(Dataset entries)
--*--

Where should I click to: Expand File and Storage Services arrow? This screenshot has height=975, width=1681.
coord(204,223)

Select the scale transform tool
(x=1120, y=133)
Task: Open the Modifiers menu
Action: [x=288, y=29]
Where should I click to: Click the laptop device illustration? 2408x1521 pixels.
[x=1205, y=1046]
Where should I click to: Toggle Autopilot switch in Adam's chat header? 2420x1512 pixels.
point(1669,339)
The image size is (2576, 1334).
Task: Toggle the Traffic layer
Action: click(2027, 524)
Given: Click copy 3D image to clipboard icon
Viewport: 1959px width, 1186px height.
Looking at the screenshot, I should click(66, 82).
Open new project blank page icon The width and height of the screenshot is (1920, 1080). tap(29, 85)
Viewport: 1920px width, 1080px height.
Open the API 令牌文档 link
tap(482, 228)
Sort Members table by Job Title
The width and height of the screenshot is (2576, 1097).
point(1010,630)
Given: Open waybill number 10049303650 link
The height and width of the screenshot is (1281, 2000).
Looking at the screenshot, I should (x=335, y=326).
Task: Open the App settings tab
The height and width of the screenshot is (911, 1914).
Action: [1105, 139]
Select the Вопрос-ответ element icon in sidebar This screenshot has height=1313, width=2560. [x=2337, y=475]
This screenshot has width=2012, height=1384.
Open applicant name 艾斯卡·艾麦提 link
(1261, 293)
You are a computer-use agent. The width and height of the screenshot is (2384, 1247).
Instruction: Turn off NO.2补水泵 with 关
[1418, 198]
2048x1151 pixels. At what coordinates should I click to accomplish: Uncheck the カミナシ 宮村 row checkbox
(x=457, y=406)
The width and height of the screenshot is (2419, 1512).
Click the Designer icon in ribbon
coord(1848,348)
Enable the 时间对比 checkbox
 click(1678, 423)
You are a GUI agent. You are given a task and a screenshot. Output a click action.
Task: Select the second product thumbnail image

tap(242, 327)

--*--

**Exercise requirements**
Beginning with the line that contains "Task: Open the App settings tab", each line of the records above through the last one must be printed word for word.

**Task solution**
Task: Open the App settings tab
The height and width of the screenshot is (911, 1914).
Action: [1105, 139]
Select the Вопрос-ответ element icon in sidebar This screenshot has height=1313, width=2560. [x=2337, y=475]
This screenshot has width=2012, height=1384.
Open applicant name 艾斯卡·艾麦提 link
(1261, 293)
You are a computer-use agent. The width and height of the screenshot is (2384, 1247).
Instruction: Turn off NO.2补水泵 with 关
[1418, 198]
2048x1151 pixels. At what coordinates should I click to accomplish: Uncheck the カミナシ 宮村 row checkbox
(x=457, y=406)
The width and height of the screenshot is (2419, 1512).
Click the Designer icon in ribbon
coord(1848,348)
Enable the 时间对比 checkbox
 click(1678, 423)
You are a GUI agent. You are given a task and a screenshot. Output a click action.
Task: Select the second product thumbnail image

tap(242, 327)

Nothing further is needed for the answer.